Aimee Jones


Artist Bio
Aimee Jones is a visual artist and educator currently working in St. Petersburg, Florida. She earned her MFA and graduate certification in Women and Gender Studies in 2022 at the University of South Florida. She was a finalist for the Carlos Malamud Prize in 2022, has exhibited in Spain and throughout the U.S., and was a participant in the HANNAC Can Borni Residency in Barcelona. She specializes in painting the human figure transformed in both domestic and botanical landscapes while researching feminist theory and invasive plant species. After studying advertising in Texas, she moved to Italy to study under a ceramic artist specializing in Italian tile painting. From there, she moved to Madrid for 3 years to be an educator and has been creating work as a response to her life experiences and research since.
Artist Statement
I am a figurative painter whose work explores the topics of identity, feminism, and the female form through the lenses of covid, trauma, and my personal experiences of being a woman. My work explores what it means to no longer be in the eye of the surveyor. Through covered/uncovered figures of women, my work speaks to the topics of mental health, the vulnerability of the bodily experience, power, and the dichotomy between invisibility and hyper-visibility.
I am inspired by the Victorian photography genre “invisible mothers”, fashion magazine pages, botanical forms and patterns, and my own personal experiences. With exposed body parts peeking through the plants and fabrics, I play with the idea of the invisible hiding in plain sight. I explore the connection between women and nature, and their reclamation of space by using invasive plant species and coverings. These plants and patterns serve as a signifier of reclaiming subjectivity and ownership, while also serving as protection and as a shield. Through a seductive and intuitive use of color and pattern, this personal form of documentation helps me grapple with the strange situations the world presents to me while using a deadpan sense of humor.

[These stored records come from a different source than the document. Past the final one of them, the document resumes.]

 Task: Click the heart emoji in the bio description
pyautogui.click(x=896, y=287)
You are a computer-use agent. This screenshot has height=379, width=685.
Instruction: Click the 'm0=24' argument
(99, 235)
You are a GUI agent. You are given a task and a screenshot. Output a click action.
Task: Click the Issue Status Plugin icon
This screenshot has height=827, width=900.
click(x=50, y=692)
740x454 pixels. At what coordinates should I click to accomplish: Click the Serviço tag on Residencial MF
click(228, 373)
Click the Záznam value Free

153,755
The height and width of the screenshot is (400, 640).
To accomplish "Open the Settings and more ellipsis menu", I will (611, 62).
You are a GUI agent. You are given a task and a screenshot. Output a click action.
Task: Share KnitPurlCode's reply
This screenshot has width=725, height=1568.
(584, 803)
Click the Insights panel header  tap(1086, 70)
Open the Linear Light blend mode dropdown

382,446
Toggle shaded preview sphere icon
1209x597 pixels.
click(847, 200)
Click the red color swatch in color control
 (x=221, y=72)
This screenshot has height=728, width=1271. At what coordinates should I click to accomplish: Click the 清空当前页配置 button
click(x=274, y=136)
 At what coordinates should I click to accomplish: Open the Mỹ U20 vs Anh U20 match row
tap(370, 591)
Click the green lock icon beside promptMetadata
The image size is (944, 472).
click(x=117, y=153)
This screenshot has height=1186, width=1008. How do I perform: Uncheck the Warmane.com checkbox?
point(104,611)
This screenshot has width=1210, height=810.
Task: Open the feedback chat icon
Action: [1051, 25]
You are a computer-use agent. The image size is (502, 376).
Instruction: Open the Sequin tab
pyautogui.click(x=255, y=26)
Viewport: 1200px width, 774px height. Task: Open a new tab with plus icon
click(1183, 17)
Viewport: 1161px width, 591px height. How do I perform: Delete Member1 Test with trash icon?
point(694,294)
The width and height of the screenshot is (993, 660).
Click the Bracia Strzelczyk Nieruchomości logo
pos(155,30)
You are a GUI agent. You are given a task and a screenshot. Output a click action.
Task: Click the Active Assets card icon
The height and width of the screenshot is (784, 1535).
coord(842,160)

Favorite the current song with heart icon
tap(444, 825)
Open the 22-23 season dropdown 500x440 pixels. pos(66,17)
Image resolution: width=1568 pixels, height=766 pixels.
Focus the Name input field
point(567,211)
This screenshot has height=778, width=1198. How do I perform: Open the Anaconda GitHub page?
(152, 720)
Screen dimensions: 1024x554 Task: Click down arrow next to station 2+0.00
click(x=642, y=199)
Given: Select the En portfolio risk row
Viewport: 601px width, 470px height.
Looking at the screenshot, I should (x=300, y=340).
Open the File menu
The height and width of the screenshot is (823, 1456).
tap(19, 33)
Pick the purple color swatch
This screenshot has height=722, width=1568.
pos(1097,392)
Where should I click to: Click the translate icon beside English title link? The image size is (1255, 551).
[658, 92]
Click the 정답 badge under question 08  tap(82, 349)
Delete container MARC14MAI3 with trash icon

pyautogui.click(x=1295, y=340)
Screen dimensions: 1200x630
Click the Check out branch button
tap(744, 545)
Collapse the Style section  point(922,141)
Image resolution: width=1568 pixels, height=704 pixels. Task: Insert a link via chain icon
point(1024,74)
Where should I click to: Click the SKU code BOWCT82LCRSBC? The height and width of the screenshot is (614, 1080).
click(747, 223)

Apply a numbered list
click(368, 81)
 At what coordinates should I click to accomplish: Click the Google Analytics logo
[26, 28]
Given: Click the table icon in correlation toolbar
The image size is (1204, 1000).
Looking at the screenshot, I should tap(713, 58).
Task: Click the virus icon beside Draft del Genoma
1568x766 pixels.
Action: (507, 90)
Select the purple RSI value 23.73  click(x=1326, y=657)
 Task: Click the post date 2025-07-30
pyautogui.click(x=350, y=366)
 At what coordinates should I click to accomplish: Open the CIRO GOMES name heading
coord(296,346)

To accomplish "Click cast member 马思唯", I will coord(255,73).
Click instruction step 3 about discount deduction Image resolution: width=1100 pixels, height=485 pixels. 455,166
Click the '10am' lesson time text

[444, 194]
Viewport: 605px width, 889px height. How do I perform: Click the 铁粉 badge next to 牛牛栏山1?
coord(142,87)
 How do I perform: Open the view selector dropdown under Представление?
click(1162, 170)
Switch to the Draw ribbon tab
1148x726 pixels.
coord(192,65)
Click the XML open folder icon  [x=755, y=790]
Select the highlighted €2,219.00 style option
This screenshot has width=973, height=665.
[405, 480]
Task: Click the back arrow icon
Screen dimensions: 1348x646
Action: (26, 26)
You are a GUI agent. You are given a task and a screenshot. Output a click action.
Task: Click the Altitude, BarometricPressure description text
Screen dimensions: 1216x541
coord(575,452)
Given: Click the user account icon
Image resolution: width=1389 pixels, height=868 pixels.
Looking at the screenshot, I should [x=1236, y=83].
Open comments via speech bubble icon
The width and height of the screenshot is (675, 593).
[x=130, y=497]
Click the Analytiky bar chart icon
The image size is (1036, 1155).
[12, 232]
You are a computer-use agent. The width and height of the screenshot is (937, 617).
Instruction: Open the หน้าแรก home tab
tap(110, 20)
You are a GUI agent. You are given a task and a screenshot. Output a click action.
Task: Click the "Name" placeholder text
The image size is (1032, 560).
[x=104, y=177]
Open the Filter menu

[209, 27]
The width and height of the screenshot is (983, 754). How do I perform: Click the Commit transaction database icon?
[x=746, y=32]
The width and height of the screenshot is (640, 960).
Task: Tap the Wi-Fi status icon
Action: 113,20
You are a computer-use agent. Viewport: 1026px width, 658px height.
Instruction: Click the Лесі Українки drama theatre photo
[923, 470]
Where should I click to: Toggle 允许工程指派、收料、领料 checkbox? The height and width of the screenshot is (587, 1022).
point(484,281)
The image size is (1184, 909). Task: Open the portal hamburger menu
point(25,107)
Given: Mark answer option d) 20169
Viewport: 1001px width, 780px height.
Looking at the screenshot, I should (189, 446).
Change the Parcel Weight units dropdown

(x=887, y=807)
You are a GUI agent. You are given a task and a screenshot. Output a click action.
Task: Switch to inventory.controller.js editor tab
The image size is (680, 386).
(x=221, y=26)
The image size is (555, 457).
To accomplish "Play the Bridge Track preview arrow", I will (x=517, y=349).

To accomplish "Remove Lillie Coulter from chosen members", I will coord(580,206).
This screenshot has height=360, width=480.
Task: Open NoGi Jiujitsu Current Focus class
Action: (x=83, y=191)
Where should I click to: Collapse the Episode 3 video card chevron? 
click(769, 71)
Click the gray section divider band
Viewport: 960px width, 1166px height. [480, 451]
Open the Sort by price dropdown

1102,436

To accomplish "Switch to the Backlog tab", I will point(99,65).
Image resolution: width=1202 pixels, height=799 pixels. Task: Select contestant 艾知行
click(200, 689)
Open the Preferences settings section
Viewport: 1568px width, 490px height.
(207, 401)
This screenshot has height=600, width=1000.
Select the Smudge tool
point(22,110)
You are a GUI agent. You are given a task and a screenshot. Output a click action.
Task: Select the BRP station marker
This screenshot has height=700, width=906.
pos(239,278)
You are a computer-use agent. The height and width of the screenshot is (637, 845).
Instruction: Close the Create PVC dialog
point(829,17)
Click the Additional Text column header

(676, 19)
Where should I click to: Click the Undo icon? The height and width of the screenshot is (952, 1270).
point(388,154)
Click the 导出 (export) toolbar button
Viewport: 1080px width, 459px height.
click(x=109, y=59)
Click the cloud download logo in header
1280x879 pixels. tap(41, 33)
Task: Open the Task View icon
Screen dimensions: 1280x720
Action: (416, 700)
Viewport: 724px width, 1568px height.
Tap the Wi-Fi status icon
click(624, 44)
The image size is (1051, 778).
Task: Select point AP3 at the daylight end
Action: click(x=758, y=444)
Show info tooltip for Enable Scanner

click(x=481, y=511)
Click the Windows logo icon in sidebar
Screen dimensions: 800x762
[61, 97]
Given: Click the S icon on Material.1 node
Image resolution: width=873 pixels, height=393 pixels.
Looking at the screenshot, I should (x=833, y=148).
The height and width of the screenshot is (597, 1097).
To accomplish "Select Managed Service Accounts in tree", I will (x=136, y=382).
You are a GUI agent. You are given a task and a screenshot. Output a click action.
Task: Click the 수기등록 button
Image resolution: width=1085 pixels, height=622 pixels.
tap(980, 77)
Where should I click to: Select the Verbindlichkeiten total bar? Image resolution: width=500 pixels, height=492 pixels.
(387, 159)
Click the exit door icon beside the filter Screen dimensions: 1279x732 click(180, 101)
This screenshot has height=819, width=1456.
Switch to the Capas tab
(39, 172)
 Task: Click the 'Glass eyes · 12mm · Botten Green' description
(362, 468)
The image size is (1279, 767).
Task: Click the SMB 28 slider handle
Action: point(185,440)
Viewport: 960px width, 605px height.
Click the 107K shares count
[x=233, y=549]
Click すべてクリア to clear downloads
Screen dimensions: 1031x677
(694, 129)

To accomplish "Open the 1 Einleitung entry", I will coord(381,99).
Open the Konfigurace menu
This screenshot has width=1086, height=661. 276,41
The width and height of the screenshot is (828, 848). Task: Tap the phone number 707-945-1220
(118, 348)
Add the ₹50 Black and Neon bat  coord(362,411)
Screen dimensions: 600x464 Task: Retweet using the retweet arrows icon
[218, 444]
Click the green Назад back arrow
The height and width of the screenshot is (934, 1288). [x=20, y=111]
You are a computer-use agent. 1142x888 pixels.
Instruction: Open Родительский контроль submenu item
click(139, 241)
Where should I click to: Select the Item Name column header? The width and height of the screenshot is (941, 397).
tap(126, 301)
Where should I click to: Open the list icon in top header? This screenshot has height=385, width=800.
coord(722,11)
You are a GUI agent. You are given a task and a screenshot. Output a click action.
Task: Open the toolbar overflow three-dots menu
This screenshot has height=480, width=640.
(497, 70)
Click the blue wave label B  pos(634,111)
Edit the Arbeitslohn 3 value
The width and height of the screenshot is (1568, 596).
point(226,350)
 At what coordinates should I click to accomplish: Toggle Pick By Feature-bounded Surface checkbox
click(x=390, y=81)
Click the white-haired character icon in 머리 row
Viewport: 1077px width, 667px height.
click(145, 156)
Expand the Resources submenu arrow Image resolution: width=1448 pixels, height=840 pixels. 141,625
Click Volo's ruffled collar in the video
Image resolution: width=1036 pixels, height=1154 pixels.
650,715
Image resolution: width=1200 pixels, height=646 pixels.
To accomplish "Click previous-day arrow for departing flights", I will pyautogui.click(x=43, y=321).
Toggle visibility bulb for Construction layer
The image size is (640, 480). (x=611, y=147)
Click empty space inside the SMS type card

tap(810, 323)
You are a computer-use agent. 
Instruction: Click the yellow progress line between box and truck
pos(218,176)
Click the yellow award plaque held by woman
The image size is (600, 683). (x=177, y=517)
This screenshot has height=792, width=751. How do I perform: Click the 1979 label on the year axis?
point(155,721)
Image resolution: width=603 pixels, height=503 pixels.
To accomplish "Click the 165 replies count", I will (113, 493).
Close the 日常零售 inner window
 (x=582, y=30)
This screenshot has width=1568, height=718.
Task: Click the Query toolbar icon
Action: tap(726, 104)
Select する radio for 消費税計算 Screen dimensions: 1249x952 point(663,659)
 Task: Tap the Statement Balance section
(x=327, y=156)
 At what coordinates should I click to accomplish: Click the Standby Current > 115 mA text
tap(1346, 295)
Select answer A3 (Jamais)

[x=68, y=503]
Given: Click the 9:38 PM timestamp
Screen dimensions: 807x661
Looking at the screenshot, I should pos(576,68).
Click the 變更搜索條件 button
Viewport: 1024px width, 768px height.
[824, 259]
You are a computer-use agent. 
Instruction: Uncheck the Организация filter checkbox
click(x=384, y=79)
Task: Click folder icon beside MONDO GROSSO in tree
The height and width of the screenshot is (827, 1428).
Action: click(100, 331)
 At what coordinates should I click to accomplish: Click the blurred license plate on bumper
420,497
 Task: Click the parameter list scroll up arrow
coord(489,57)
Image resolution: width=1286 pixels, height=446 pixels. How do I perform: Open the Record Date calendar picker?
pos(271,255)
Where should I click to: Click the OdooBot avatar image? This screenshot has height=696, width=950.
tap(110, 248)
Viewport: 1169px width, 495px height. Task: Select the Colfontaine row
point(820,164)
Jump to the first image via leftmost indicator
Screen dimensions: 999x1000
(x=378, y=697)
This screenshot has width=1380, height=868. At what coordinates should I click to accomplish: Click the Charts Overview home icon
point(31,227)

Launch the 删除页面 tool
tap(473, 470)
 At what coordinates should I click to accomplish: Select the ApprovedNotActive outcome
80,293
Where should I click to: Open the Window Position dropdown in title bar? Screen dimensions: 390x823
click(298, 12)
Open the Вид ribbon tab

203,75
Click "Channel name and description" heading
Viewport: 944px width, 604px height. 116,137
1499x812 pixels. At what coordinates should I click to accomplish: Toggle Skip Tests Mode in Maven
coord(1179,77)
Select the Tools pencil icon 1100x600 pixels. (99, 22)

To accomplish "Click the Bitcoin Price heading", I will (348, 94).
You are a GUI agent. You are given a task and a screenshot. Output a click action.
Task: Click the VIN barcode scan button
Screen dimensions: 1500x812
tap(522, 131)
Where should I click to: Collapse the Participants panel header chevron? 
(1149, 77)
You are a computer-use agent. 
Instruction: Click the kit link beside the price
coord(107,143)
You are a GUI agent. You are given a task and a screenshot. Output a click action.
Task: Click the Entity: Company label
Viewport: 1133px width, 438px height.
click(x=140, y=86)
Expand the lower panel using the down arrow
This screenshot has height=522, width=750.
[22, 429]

How does the theme ‘Biosphere’ play a role in your work?
I believe the theme, “Biosphere” aligns with my work because my work touches on the topics of invasive plant species and the human body as landscape. My current body of work represents figures in various states of being covered with exposed body parts peeking through the plants and fabrics. The covering examines the dichotomy between invisibility and hypervisibility and serves as protection and as a shield to the figures. In some, fabrics cover the figures, harkening back to the Victorian photography genre “invisible mothers” and in others, invasive plant species. Invasive plant species are used to discuss women reclaiming their own agency and body just as these plants reclaim the earth. These plants serve as a signifier of reclaiming subjectivity and ownership. With exposed body parts peeking through the plants and fabrics, I play with the idea of the invisible becoming seen, hidden in plain sight.
Nature is a common thread throughout my pieces. The solitary figures are hidden in nature, covered by nature, and sometimes covered by fabrics with nature-inspired designs on them. My choice of plant species is from the local Florida flora including invasive species that inhabit the southern United States. For example, kudzu-the “plant that ate the south”-is the most invasive plant in the Southeast of the United States and grows up to a foot a day. It finds a host tree and creeps up it from all sides, all while feeding on the tree, until eventually, it has entirely covered every inch, every leaf, starving the host tree of light and water in its quest for survival. Along with kudzu, I also work with hydrilla and bamboo because of their invasive, aggressive, and uncontrollable behavior. They are poetically similar to the way that the pandemic completely changed the landscape of our lives. I explore the tradition of tying nature to femininity in art; however, I chose to cover my figures in these invasive plant species to signify them protecting and reclaiming their space, similar to the covered women who exist in the paintings despite attempts to make them invisible with fabrics and plants.